> _Try it_:
All lines from the one containing "Click the Bravo" through the final line of the listing below are to be retyped exactly; nothing else goes in the result.

> _Source records_:
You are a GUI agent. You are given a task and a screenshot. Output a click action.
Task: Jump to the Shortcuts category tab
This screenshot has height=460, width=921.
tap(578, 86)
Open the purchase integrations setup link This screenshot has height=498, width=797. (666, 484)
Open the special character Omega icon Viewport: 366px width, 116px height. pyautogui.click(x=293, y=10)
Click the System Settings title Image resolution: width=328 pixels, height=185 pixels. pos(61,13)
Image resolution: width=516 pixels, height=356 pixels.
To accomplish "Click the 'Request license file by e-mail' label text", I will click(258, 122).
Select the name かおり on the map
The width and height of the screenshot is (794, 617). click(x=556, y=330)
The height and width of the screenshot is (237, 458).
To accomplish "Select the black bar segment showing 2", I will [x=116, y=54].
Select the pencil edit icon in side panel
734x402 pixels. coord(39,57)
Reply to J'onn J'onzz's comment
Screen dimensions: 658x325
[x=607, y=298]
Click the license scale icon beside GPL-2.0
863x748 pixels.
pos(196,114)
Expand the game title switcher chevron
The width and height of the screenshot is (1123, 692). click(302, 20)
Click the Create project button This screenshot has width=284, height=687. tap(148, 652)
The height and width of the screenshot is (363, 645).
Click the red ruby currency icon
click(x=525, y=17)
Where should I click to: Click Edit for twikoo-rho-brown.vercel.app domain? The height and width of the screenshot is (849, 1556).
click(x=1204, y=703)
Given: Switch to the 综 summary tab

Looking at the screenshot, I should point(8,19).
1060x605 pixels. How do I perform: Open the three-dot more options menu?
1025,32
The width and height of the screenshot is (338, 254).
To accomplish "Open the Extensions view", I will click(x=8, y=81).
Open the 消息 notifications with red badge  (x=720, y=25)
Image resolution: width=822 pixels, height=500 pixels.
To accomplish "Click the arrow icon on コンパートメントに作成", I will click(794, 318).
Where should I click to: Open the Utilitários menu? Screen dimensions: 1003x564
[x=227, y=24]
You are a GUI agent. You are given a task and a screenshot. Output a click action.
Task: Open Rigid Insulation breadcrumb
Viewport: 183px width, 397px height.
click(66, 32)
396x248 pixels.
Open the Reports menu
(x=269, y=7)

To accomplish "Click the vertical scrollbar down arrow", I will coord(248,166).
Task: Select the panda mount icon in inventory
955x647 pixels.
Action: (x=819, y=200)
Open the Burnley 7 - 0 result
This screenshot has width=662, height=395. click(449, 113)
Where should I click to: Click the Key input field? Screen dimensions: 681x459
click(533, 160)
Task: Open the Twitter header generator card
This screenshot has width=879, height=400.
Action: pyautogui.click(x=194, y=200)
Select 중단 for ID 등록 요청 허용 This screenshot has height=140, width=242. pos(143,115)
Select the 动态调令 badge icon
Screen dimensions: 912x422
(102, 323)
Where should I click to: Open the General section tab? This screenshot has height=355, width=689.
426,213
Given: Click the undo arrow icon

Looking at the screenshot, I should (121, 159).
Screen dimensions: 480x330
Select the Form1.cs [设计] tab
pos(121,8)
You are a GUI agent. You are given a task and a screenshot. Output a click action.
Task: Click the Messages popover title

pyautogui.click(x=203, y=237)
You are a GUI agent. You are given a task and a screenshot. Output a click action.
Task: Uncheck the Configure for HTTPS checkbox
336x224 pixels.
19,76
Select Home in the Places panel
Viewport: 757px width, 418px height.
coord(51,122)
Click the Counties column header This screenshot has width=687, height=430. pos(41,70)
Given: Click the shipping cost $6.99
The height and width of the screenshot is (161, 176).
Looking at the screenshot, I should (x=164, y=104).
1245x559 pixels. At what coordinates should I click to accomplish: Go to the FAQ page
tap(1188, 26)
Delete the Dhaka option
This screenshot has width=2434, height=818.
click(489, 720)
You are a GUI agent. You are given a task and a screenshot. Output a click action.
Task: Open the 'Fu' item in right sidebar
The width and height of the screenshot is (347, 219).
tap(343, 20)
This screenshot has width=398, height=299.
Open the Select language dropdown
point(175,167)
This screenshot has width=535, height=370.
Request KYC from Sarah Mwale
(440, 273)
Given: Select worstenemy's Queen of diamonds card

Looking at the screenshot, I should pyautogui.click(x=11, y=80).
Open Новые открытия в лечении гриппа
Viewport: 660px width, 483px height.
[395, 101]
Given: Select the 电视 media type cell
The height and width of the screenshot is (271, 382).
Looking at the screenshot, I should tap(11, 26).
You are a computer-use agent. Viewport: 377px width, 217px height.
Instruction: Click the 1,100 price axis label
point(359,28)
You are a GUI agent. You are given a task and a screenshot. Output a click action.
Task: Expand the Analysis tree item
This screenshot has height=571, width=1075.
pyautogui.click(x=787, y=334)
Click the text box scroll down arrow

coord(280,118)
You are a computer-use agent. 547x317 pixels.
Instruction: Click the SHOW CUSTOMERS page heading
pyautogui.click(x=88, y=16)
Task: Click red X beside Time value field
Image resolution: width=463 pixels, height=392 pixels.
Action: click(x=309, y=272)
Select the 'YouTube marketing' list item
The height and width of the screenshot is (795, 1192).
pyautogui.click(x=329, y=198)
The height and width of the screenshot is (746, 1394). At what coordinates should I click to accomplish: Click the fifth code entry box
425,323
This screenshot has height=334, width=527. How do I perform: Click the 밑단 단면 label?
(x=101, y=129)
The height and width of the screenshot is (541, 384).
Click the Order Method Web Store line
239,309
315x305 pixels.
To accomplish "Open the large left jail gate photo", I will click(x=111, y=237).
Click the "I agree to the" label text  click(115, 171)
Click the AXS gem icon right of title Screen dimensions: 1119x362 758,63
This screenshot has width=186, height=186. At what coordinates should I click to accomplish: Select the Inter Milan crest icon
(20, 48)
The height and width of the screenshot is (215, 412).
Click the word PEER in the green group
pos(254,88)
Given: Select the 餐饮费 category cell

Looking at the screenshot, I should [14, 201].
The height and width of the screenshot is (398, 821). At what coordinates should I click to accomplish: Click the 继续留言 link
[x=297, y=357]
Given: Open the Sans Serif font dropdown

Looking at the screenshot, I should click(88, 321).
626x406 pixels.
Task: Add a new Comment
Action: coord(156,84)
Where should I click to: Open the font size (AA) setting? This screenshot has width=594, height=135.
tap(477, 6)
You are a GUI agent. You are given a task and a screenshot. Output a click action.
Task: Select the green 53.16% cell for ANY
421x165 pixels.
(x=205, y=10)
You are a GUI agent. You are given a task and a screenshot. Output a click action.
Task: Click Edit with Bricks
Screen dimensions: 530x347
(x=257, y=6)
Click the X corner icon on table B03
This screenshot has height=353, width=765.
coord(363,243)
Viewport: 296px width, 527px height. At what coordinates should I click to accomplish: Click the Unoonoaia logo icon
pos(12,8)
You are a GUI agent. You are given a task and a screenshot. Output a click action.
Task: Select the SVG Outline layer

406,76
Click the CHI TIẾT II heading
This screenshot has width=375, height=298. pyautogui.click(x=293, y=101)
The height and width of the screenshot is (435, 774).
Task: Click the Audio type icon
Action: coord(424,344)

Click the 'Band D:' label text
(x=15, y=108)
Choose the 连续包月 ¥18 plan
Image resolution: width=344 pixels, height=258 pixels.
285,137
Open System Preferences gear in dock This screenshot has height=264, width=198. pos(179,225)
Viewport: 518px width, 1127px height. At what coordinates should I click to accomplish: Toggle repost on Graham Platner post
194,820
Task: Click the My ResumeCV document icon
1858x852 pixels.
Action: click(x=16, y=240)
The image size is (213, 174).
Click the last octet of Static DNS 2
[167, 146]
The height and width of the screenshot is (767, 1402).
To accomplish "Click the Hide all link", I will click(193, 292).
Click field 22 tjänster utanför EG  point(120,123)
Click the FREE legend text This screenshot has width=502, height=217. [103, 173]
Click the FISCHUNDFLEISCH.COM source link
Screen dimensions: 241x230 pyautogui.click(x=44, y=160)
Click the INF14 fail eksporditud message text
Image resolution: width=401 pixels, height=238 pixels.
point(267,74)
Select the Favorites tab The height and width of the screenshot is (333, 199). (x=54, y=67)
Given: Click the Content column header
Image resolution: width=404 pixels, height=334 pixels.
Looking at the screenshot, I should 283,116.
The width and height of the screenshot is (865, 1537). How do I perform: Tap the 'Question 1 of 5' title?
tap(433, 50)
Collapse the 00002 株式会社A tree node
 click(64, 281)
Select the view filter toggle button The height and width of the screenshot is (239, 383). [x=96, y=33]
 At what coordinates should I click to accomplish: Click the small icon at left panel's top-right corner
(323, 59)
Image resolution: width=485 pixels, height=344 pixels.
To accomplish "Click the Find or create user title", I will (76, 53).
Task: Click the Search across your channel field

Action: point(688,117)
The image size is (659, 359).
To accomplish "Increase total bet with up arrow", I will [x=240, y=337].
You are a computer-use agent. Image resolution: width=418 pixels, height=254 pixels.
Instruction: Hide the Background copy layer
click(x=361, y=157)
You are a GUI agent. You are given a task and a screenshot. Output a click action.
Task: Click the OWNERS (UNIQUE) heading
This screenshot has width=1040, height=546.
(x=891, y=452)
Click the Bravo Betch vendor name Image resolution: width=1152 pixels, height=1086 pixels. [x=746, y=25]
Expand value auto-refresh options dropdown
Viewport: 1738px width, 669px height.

> _Answer space_:
Click the Bravo Betch vendor name Image resolution: width=1152 pixels, height=1086 pixels. [x=746, y=25]
Expand value auto-refresh options dropdown
Viewport: 1738px width, 669px height.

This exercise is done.